EXERCISE AIM: Find every line in the records below that holds the word "will", and copy each one.

═══ DATA EXTRACT ═══

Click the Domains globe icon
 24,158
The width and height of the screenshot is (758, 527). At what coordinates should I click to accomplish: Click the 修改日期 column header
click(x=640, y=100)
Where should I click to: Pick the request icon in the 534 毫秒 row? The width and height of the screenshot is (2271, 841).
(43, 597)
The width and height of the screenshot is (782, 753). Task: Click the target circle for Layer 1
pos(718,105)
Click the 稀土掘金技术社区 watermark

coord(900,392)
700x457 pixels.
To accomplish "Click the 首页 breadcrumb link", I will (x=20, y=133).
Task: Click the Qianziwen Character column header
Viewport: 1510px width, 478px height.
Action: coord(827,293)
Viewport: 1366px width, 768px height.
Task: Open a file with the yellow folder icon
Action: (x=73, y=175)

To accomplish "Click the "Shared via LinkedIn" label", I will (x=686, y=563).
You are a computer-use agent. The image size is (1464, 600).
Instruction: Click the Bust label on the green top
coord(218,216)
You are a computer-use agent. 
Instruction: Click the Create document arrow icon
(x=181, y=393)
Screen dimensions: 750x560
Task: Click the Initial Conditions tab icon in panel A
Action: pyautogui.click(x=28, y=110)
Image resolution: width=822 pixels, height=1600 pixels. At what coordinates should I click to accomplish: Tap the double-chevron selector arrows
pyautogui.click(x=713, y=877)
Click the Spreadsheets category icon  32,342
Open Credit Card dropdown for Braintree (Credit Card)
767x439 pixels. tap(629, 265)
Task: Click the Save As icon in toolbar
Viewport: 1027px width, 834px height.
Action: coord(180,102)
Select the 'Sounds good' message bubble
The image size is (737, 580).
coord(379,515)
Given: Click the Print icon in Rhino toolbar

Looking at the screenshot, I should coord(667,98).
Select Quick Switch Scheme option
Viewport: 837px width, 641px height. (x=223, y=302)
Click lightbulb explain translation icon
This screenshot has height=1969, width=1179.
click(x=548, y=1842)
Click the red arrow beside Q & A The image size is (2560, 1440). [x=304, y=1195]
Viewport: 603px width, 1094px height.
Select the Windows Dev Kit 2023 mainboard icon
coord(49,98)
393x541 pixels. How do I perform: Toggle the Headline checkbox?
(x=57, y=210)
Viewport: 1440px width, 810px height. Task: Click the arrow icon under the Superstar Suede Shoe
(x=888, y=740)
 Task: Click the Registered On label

═══

EXERCISE RESPONSE:
To accomplish "Click the 首页 breadcrumb link", I will (x=20, y=133).
To accomplish "Click the "Shared via LinkedIn" label", I will (x=686, y=563).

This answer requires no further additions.